Chicken Adobo with Potatoes- This Filipino chicken recipe is similar to the Korean braised chicken since it contains potatoes, soy sauce, vinegar, brown sugar, and garlic. The only difference is that it doesn’t contain glass noodles and is not spicy.
Serving and Storage Suggestion
It is traditional that when eating Korean main dish, we serve it together with different side dishes. I like to serve it with kimchi, steamed rice, Korean cucumber salad, and Korean rice cake.
If you still have left over, you can store them in the fridge for up to 5 days. I don’t recommend that you put it in the freezer since this will make the glass noodle and vegetables soft and mushy.
Other Korean Food Recipes
If you Korean food, here are other recipes you may like to cook at home:
📋 Recipe Card
Andong Jjimdak Recipe (Korean braised chicken)

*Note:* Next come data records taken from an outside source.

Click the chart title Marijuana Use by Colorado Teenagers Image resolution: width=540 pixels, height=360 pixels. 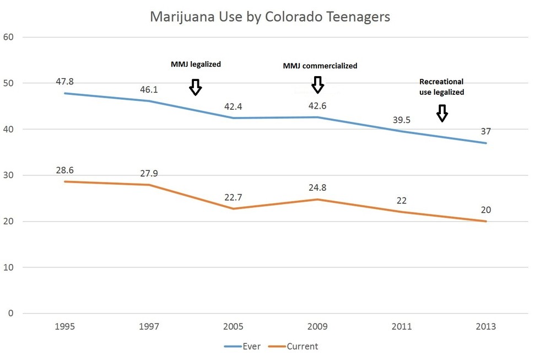pyautogui.click(x=270, y=17)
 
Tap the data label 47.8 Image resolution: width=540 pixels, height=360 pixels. pyautogui.click(x=65, y=82)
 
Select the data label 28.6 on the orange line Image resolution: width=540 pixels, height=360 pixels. pyautogui.click(x=65, y=170)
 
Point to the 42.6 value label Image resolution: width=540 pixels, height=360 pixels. pyautogui.click(x=317, y=106)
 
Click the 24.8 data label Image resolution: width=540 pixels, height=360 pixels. pyautogui.click(x=317, y=188)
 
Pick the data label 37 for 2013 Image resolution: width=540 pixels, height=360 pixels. pyautogui.click(x=485, y=131)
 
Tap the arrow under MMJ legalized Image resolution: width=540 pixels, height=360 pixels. pyautogui.click(x=195, y=87)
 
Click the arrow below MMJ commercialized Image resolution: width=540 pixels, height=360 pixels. pyautogui.click(x=317, y=84)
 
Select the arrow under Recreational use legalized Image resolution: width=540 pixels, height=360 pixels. pyautogui.click(x=441, y=113)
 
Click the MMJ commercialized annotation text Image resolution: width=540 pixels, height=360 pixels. pyautogui.click(x=320, y=66)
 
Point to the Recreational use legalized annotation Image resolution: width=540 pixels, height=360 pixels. pyautogui.click(x=441, y=87)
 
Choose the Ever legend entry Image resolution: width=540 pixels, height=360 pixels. pyautogui.click(x=242, y=346)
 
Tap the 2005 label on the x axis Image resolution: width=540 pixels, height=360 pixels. pyautogui.click(x=233, y=326)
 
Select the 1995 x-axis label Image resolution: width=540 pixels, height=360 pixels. pyautogui.click(x=65, y=326)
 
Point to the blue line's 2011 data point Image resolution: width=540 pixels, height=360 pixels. pyautogui.click(x=402, y=131)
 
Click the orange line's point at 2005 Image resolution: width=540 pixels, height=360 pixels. pyautogui.click(x=233, y=208)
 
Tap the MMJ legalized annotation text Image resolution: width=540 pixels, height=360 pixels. pyautogui.click(x=196, y=65)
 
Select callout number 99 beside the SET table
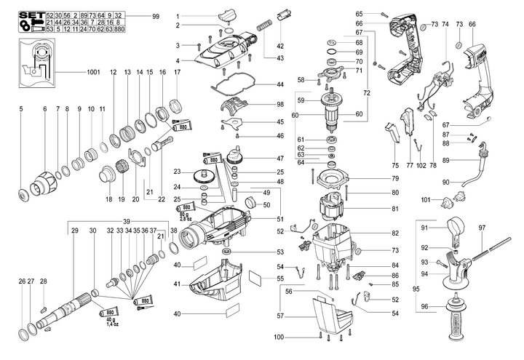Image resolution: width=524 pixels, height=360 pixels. point(156,15)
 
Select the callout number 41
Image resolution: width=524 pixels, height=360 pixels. point(177,283)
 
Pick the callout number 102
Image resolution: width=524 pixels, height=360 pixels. point(421,166)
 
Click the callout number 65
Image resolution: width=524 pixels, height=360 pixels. point(360,14)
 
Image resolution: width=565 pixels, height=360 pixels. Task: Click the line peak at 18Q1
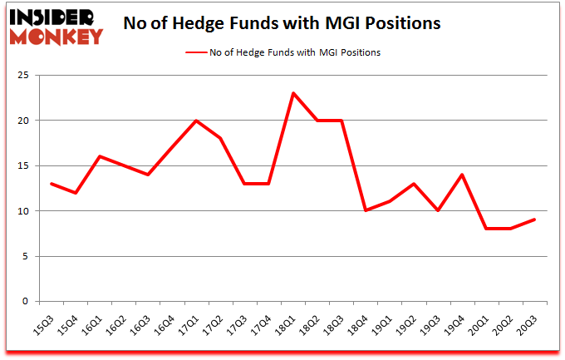coord(293,92)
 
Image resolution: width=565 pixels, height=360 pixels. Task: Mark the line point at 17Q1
coord(196,121)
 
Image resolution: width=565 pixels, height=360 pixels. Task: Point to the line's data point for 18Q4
coord(366,210)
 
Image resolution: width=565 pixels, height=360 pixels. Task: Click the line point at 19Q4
coord(461,175)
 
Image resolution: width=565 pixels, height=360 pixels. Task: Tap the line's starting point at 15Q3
coord(52,184)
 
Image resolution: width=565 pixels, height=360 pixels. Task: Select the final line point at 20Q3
coord(534,219)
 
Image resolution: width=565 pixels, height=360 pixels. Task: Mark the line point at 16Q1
coord(100,156)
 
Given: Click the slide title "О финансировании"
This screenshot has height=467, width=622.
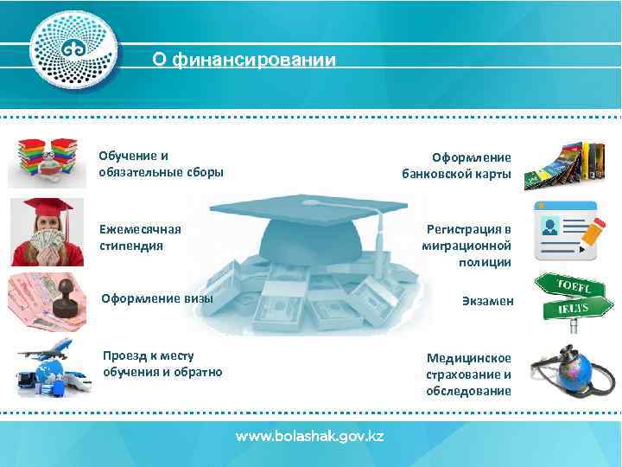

- 8 pieces of chicken thigh
- 4 cup of water
- 4 cloves of garlic
- 1 large onion
- 1 large potato
- 1 large carrot
- 1 small ginger
- 3 pieces of green chilies
- 2 pieces of green onion
- 250 gram of korean glass noodle
Ingredients of the Sauce
- 4 cloves of grated garlic
- ½ cup of soy sauce
- 4 tablespoon of oyster sauce
- 2 tablespoon of sesame oil
- 2 tablespoon of brown sugar
- 1 tablespoon of vinegar
- Add a tablespoon of vegetables to the pan. Add the chicken thigh and let it sauté till it turns brown.
- Transfer the chicken into the pot. Pour water, onion, and ginger. Turn on the gas on high heat and let it boil for 15 minutes
- While boiling, mix all the sauce ingredients in a small bowl. Set aside.
- After 15 minutes, add the sauce mixture, chopped green chilies, potatoes, and carrots. Stir lightly and then lower to medium heat.
- Continue cooking in rapid simmer for 10 minutes.
- Add the glass noodle and the spring onion to the pot. Give a stir and then adjust to low heat.
- Cover the lid of the pot and let it simmer for 5 minutes.
- Transfer into a large plate and serve it with hot steam white rice.